The first time had to do with shopping. In 2017, the EU accused Google of using its own search engine to steer shoppers to its own shopping platform, instead of those of its competitors.
ISA SOARES: Search for almost anything you could buy online and right at the top Google will first offer you a box with a selection of that product, say cheese. And if you go further and click on it, Google directs you to its own Google shopping page. The European Commission argues that by promoting its own business and banishing other such websites to around the fourth page of search results, what Google is doing is really denying anyone else a chance to compete, and denying consumers with what it calls a genuine choice.
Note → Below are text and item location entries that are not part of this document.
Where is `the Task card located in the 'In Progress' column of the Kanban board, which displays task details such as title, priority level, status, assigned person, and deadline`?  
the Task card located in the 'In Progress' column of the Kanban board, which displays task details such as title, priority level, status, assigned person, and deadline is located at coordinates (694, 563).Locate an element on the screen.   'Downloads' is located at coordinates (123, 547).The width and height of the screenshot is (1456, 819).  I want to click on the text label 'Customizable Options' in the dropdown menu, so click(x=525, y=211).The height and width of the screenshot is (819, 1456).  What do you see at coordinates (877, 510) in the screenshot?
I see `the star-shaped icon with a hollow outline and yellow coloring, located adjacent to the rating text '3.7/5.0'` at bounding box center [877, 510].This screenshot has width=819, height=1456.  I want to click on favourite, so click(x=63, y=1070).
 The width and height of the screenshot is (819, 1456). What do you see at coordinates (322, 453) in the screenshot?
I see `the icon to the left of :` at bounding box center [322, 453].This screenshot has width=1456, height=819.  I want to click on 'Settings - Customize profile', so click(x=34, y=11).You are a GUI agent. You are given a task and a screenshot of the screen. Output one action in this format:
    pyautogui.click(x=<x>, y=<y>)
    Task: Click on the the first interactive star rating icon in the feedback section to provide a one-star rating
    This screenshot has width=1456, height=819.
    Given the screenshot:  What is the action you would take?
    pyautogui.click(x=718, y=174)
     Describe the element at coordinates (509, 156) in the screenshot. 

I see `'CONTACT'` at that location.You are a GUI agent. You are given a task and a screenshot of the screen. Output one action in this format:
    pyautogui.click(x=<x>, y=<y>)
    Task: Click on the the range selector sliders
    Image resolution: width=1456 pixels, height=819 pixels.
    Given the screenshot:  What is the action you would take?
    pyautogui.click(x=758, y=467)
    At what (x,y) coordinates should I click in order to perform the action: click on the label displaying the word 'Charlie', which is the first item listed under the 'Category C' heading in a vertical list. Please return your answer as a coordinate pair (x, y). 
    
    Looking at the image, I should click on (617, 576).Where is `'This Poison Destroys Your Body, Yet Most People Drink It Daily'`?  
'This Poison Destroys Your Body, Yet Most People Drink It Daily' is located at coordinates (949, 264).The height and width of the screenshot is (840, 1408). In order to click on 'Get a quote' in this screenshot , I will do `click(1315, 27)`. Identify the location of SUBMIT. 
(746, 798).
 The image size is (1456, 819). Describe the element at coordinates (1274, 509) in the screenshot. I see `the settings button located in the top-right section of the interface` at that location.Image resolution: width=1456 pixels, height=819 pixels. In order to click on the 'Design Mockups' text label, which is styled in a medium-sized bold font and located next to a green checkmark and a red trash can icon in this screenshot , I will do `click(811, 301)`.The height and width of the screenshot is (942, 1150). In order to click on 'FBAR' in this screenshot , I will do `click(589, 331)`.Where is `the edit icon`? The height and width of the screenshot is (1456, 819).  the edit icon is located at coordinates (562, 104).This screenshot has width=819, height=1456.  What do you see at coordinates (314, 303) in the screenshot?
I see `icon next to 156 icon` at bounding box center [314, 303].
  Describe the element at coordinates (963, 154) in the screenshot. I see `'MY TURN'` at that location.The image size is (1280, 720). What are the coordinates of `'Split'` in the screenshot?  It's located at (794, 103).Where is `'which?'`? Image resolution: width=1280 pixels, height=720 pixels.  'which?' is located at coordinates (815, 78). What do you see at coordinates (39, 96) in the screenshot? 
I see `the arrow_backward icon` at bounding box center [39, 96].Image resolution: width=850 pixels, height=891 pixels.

AZUZ: The EU said that was unfair and fined the company $2.7 billion, a record at the time. Google said it disagreed, and that it tried to show ads in ways that helped buyers and sellers. But then another fine came last summer. The EU ordered Google to pay $5 billion, a new record amount, for requiring and paying smart phone makers to install Google applications on phones before they were sold, and for preventing makers from selling phones that ran on alternative versions of Android, Google's operating system. The EU said Google was breaking the law. Google disagreed, saying Android had created more choices for everyone, not less.
The technology company has not paid these fines yet. It's appealing them through the court system. Now though, it has a third one to address, the one Google was ordered to pay Wednesday. It's worth $1.7 billion. Again, it's about hindering competition. The European Union says Google prevented its competitors from advertising on certain websites. This went on for 10 years between 2006 and 2016. And after European lawyers objected to it in 2016, Google stopped doing it. Since then, Google says its made a quote "wide range of changes in order to address the Commissions concerns." The company says more changes are ahead based on what it calls feedback from Europe. And as far as the latest fine goes, Google says it respectfully disagrees with it.
But with American companies like Google, Apple and Facebook being so dominant around the world, Europe's been closely watching them, and sometimes actively confronting them over competition, privacy and tax issues. So all of this is only part of the tension between U.S. internet and tech companies and international governments.